### Directions
Reproduce from the records below, with no pictures, exactly the lines between the one containing "At what coordinates" and the one containing "Image resolution: width=1372", inclusive.

### Given data
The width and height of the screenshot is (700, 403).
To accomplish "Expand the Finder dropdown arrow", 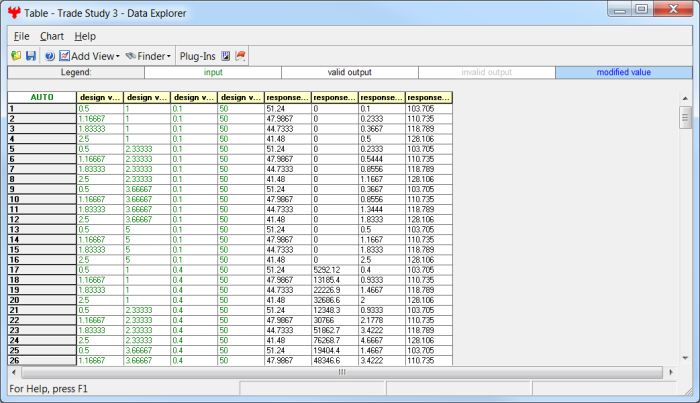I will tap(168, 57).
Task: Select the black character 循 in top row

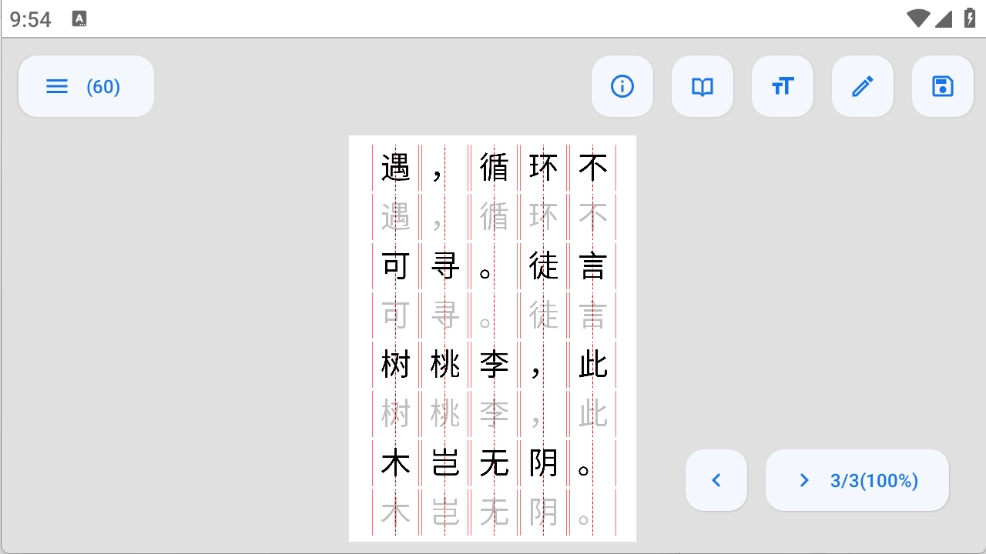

==

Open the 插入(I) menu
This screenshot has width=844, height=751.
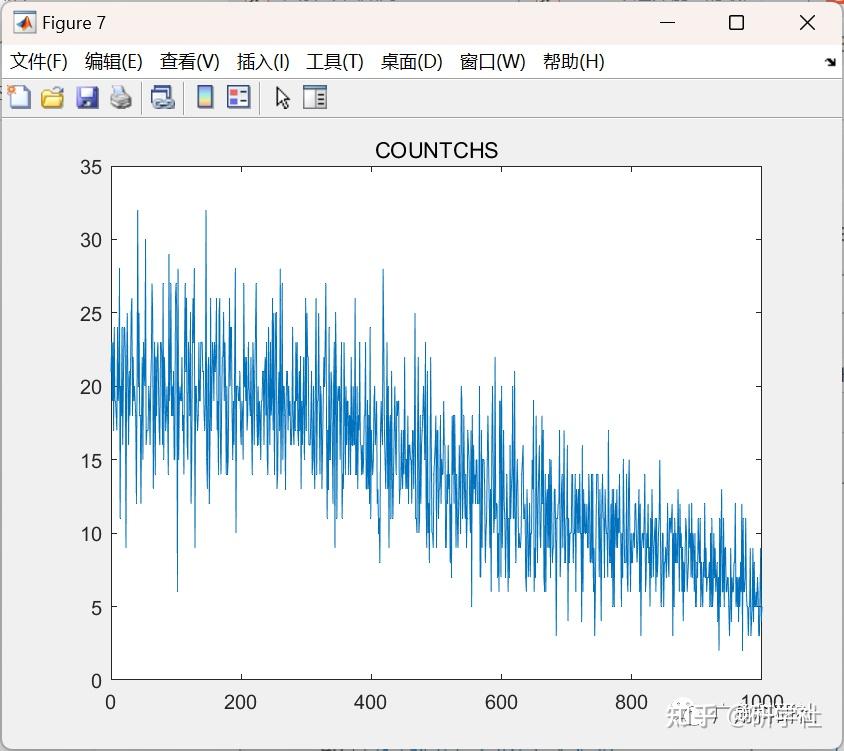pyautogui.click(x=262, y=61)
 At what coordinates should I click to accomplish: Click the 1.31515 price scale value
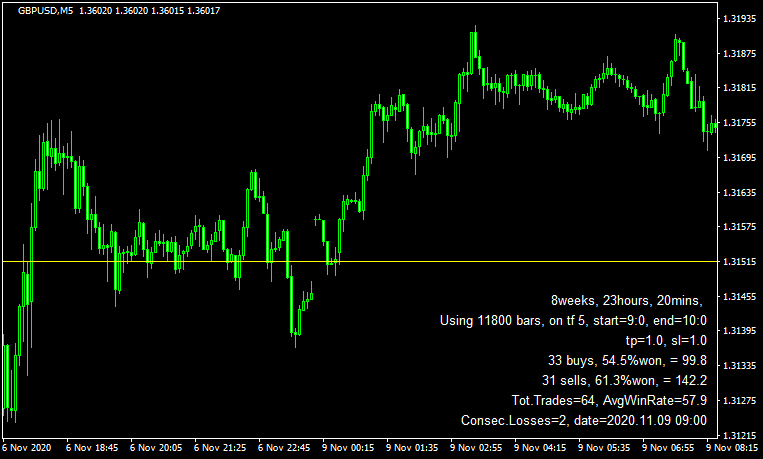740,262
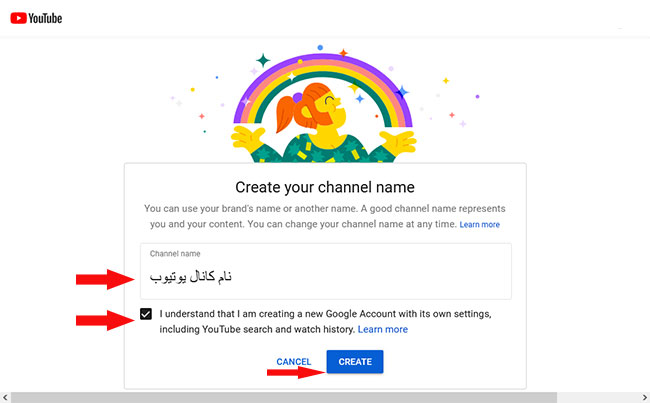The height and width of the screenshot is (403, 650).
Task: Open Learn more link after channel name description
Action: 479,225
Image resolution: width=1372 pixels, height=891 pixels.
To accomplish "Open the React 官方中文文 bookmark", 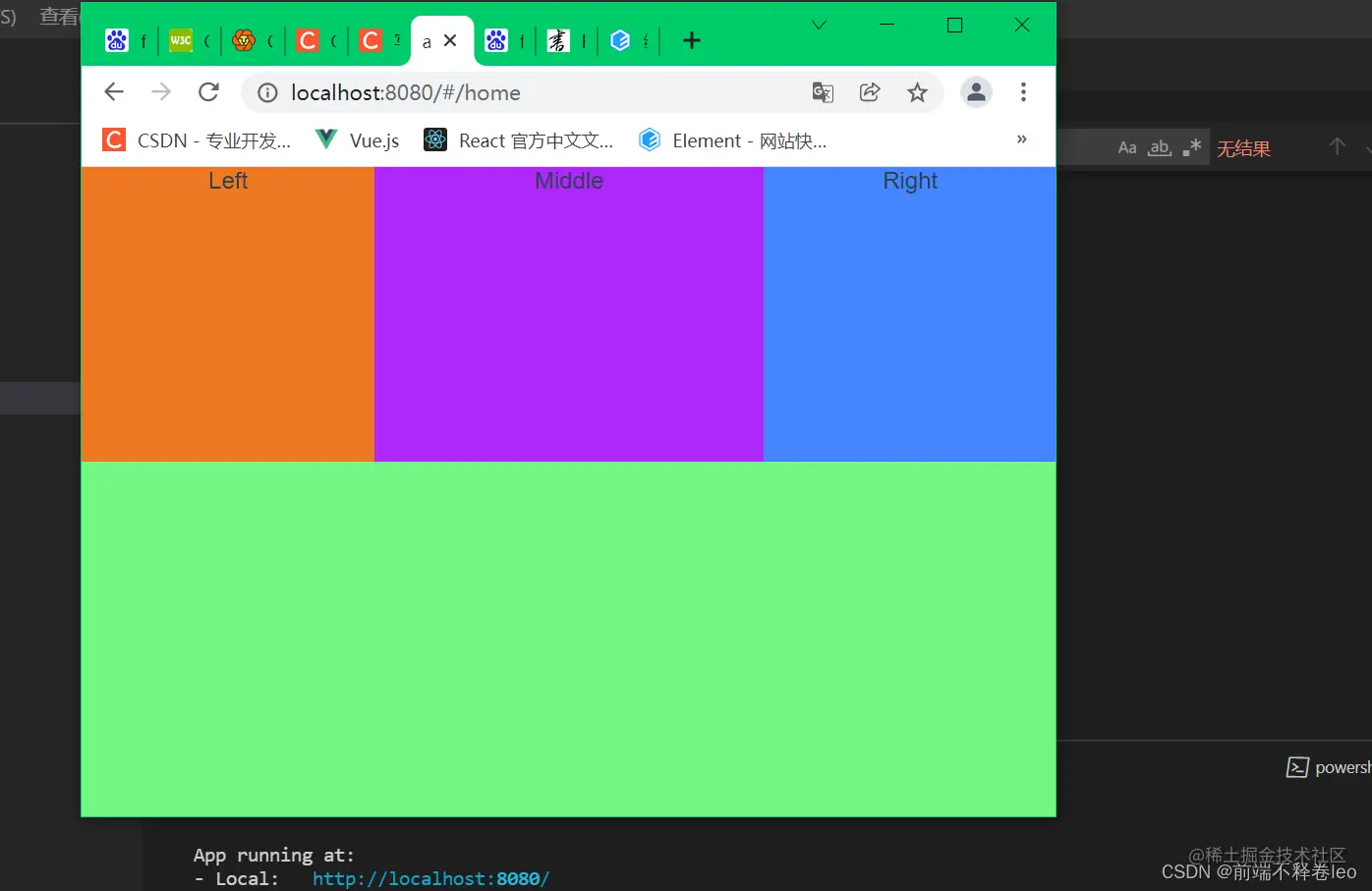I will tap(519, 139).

--

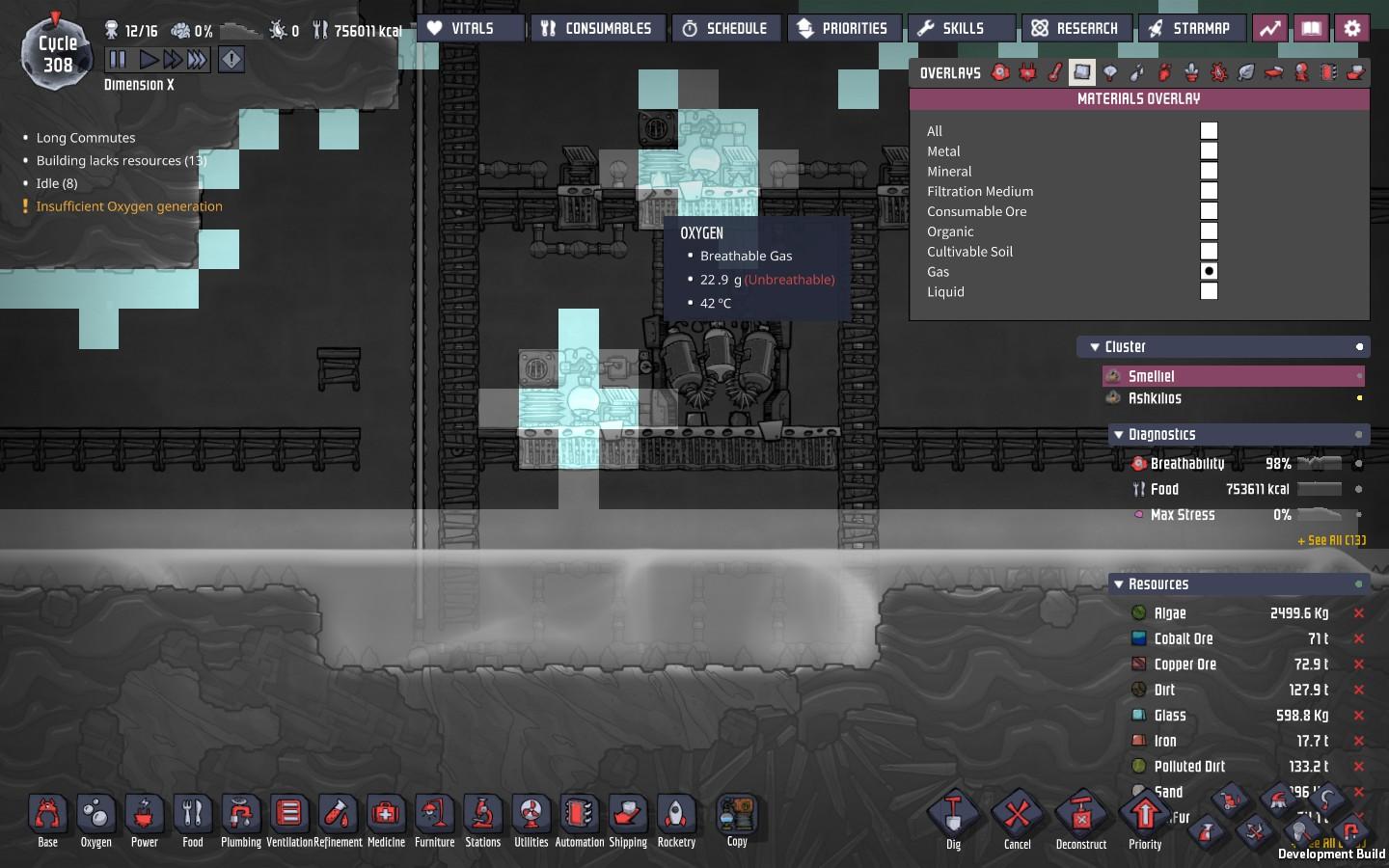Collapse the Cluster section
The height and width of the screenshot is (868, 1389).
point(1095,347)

### Reply to the exercise
 At what coordinates should I click to accomplish: Click the 1.31515 price scale value
740,262
The height and width of the screenshot is (403, 650).
Task: Open Learn more link after channel name description
Action: 479,225
Image resolution: width=1372 pixels, height=891 pixels.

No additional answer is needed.